As Trafigura and Simon Cowell can attest, being on the receiving end of direct social media action isn’t nice. The dangers for insight teams won’t just be in failure to anticipate social media storms, it’ll be in the temptation to overrate their importance.

Caroline Dangson: “Surge in enterprise spend for social platforms in late 2010. US online community software market will grow 63% in 2010 to $679m”

In the land of social media, it’s always jam tomorrow, and “late 2010” seems far away: but if the market in virtual communities isn’t booming quite yet, interest in them is, so this prediction may not be just optimism.

Gaurav Mishra: “Brand marketers investing in communities that are built around a bigger social object: a lifestyle, cause or passion.”
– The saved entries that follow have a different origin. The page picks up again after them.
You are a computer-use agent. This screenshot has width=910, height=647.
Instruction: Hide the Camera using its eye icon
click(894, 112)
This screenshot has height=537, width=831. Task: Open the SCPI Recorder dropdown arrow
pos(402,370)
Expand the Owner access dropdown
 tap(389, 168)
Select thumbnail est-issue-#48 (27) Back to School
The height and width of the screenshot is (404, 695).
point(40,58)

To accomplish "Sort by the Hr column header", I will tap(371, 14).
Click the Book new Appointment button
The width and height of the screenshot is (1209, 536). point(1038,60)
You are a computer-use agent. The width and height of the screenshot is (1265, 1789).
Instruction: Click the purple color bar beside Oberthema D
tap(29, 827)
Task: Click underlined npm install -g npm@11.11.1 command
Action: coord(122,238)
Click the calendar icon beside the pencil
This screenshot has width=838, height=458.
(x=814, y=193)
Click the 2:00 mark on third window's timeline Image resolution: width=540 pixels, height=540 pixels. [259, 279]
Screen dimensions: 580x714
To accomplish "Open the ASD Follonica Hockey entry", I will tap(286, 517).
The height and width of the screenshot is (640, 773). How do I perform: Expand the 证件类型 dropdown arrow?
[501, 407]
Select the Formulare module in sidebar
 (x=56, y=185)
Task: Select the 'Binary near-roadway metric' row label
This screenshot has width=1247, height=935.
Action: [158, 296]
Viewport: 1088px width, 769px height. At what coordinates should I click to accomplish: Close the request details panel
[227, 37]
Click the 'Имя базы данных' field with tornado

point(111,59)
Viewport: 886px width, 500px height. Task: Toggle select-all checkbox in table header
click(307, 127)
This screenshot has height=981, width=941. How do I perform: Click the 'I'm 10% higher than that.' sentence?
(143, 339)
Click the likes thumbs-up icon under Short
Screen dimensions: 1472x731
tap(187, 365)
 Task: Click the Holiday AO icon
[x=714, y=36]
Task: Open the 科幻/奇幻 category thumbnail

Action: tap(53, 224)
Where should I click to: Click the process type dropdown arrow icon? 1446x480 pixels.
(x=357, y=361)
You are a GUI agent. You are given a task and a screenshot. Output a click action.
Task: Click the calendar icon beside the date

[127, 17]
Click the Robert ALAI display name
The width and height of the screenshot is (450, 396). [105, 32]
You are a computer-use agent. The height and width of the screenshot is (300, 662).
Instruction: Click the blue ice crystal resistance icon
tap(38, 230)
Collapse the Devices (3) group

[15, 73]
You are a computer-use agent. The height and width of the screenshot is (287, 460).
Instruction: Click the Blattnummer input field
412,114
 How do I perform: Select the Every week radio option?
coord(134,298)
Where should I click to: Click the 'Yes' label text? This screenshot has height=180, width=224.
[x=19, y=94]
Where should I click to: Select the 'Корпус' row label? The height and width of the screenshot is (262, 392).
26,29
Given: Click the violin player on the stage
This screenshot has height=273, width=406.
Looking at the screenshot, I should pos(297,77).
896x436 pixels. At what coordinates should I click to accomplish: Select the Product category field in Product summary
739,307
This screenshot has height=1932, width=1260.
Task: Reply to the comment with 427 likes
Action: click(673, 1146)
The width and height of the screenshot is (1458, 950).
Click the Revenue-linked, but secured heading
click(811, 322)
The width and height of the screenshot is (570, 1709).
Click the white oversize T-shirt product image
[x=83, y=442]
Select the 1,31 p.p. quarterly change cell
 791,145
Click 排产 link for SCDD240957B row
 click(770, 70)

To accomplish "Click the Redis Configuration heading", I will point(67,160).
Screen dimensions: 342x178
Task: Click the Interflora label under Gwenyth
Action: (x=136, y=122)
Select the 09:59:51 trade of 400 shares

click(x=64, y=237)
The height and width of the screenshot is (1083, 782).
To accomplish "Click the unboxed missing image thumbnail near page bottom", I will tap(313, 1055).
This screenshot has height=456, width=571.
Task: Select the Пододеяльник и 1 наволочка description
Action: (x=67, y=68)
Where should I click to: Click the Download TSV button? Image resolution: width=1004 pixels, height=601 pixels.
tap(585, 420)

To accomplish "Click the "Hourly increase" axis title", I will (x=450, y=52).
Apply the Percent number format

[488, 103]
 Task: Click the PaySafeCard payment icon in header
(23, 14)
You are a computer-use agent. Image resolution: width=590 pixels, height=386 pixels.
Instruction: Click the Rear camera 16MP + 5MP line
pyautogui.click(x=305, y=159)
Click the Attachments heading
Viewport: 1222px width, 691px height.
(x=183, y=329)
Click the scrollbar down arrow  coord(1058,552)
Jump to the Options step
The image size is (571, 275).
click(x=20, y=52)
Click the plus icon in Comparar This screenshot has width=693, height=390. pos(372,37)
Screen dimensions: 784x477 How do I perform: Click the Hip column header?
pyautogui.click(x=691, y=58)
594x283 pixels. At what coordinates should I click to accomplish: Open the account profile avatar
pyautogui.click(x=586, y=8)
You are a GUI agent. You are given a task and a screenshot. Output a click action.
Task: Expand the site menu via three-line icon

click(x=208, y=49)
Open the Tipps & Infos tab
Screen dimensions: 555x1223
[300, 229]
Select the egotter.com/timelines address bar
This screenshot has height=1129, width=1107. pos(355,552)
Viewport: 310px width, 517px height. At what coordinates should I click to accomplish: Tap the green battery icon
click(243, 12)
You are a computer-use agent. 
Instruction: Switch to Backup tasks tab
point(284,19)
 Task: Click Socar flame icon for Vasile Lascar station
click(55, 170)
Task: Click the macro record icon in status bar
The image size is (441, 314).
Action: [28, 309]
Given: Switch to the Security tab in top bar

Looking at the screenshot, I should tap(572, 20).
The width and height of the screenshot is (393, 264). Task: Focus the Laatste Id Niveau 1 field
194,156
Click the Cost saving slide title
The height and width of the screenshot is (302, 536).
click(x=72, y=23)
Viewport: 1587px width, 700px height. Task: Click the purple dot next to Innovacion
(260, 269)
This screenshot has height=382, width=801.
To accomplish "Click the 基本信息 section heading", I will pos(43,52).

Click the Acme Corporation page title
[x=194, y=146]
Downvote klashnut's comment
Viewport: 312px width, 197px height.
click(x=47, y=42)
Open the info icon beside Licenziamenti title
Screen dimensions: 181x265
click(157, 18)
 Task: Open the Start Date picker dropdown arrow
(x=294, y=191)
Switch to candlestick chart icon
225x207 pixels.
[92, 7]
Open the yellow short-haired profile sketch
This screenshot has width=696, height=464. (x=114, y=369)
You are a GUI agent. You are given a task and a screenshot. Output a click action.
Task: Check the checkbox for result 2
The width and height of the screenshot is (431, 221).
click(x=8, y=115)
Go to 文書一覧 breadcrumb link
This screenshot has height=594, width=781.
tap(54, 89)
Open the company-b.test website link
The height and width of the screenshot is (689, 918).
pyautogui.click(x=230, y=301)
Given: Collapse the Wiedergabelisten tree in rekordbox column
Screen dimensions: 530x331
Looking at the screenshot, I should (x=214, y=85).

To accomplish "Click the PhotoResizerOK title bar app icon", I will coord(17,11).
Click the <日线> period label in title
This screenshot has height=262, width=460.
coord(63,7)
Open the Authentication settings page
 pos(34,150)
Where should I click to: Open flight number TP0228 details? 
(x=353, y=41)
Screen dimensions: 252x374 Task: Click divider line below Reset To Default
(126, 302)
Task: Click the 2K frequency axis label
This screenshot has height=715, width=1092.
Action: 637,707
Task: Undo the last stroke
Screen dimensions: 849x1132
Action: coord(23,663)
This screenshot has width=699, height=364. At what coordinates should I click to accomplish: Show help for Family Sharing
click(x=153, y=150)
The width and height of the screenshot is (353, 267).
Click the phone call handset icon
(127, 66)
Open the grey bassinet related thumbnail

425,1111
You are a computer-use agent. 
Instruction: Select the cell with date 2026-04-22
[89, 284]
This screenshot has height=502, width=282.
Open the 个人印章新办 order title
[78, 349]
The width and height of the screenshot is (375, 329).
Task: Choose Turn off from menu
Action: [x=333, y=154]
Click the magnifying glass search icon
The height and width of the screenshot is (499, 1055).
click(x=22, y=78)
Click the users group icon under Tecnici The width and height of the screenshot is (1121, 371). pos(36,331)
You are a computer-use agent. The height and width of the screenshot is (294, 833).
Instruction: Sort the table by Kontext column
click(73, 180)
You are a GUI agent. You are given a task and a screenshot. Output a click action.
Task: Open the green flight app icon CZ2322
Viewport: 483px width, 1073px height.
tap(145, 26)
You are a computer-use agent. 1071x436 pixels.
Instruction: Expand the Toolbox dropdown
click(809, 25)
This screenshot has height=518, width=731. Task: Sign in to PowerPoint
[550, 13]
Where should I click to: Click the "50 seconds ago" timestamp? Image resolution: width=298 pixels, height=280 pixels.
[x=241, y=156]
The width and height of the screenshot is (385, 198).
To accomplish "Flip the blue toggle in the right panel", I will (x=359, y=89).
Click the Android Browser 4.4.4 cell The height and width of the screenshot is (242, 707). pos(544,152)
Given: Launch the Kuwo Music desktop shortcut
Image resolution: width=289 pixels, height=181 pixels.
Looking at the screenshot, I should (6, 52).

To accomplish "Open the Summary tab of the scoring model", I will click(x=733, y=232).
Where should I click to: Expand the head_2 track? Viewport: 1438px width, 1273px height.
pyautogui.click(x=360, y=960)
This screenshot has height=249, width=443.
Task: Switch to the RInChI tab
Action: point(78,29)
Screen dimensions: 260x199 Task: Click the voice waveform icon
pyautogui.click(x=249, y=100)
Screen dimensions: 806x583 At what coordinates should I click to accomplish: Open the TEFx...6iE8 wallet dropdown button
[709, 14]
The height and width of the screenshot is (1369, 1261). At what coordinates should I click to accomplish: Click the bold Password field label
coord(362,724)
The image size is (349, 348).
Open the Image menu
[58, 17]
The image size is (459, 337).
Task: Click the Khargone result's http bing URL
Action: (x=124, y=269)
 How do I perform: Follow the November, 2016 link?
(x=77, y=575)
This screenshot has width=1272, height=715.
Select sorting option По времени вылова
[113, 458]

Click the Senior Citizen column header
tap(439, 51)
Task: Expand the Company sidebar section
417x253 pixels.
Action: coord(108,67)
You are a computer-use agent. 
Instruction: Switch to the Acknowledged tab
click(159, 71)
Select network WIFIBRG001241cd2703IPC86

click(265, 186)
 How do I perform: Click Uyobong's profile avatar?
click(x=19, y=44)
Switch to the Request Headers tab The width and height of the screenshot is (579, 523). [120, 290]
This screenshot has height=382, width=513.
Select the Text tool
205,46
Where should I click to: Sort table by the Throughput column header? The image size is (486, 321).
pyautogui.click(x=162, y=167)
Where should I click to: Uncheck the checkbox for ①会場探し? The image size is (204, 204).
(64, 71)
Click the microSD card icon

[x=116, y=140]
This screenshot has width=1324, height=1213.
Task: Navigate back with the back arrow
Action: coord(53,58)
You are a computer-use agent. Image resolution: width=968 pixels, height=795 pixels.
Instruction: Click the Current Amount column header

Marketers have always done this, but I think the key word here might be “investing” – communities exist because people want them to, and the choice between building your own or sponsoring or tapping existing ones isn’t always easy.

Marc Meyer: “Twitter will offer a premium level option that’ll allow the creation of hosted invite-only discussions”

Sounds great – but let’s be sceptical: if you want hosted invite-only discussions, why use Twitter? I might stick my neck out and predict that 2010 will be the year we forget about Twitter as a direct research tool, rather than a listening or desk research one.

Robert Scoble: “Foursquare – the ‘cool’ kids are on it, it feeds on itself. People are going to use the system all their friends are on.”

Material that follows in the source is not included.